What you will do:
Scan the data below and state how many of its lines contain the word "légales", giving only the figure.

◆ ◆ ◆ ◆

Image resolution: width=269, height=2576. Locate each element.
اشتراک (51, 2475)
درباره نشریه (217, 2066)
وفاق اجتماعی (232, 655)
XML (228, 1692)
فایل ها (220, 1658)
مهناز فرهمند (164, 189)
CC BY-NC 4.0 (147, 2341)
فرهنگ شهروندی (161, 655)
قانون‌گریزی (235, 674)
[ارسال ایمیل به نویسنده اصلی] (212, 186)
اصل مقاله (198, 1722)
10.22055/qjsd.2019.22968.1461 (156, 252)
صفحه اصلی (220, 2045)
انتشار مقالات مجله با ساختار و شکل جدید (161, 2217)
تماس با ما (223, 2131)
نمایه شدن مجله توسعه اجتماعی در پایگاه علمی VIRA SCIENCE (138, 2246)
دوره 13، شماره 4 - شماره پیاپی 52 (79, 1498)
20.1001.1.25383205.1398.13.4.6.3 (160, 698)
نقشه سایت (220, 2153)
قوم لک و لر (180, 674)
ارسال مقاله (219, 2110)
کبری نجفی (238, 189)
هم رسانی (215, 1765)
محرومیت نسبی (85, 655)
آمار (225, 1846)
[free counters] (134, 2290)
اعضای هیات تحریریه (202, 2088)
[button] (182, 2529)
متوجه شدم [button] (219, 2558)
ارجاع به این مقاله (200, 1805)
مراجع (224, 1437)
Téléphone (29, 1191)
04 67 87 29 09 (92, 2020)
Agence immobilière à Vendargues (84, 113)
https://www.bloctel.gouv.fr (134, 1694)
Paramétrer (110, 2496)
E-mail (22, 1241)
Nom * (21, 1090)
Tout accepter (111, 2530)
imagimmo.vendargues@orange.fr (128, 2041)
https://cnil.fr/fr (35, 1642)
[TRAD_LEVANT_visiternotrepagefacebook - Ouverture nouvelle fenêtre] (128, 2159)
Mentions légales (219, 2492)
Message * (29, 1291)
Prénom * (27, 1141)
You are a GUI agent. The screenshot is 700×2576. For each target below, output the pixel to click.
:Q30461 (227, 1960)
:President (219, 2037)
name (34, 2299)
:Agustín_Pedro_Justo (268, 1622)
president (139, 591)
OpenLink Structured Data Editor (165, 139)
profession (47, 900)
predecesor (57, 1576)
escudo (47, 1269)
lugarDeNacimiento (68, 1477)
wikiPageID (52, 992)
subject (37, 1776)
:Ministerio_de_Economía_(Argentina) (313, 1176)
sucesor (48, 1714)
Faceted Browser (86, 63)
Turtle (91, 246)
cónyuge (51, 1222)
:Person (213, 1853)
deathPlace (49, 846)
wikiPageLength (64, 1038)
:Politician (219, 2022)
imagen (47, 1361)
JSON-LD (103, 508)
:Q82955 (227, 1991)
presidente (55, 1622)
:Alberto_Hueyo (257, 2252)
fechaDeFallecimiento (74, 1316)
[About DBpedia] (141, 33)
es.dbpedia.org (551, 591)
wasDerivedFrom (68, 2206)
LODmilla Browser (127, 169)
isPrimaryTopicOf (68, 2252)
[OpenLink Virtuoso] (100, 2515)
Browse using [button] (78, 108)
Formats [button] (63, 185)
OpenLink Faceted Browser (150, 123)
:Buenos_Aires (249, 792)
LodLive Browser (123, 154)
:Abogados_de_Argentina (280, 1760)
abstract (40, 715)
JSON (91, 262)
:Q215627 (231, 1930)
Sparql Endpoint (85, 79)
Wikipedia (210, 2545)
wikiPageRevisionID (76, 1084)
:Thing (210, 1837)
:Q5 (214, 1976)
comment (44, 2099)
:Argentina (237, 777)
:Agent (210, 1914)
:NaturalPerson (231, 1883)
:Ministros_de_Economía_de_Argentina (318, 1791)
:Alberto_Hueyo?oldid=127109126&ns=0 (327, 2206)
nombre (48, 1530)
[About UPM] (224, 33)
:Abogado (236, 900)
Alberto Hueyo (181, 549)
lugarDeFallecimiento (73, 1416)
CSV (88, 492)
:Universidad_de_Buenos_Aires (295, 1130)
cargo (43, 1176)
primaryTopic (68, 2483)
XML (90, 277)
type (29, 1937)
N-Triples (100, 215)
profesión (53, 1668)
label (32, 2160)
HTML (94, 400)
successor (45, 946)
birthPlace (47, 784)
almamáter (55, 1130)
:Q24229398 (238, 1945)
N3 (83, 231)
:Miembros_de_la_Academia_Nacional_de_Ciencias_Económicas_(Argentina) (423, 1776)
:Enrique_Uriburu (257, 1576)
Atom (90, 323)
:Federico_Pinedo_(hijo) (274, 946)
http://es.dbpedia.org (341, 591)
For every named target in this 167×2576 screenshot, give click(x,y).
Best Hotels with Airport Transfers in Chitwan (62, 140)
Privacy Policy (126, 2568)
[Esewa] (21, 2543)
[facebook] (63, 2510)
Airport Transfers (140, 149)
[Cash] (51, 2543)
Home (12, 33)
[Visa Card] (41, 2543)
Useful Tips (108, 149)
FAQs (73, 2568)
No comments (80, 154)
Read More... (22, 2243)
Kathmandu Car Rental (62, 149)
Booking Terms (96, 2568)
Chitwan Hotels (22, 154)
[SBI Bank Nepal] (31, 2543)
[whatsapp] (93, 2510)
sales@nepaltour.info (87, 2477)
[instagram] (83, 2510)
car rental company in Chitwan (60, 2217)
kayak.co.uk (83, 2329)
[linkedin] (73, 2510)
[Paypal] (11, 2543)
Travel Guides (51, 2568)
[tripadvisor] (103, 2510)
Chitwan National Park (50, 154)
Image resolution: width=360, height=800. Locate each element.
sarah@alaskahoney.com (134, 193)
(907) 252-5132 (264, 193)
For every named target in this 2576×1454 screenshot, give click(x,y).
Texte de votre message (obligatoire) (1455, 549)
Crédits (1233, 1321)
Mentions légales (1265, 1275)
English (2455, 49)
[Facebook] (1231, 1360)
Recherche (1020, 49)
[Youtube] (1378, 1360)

◆ ◆ ◆ ◆

Solution:
2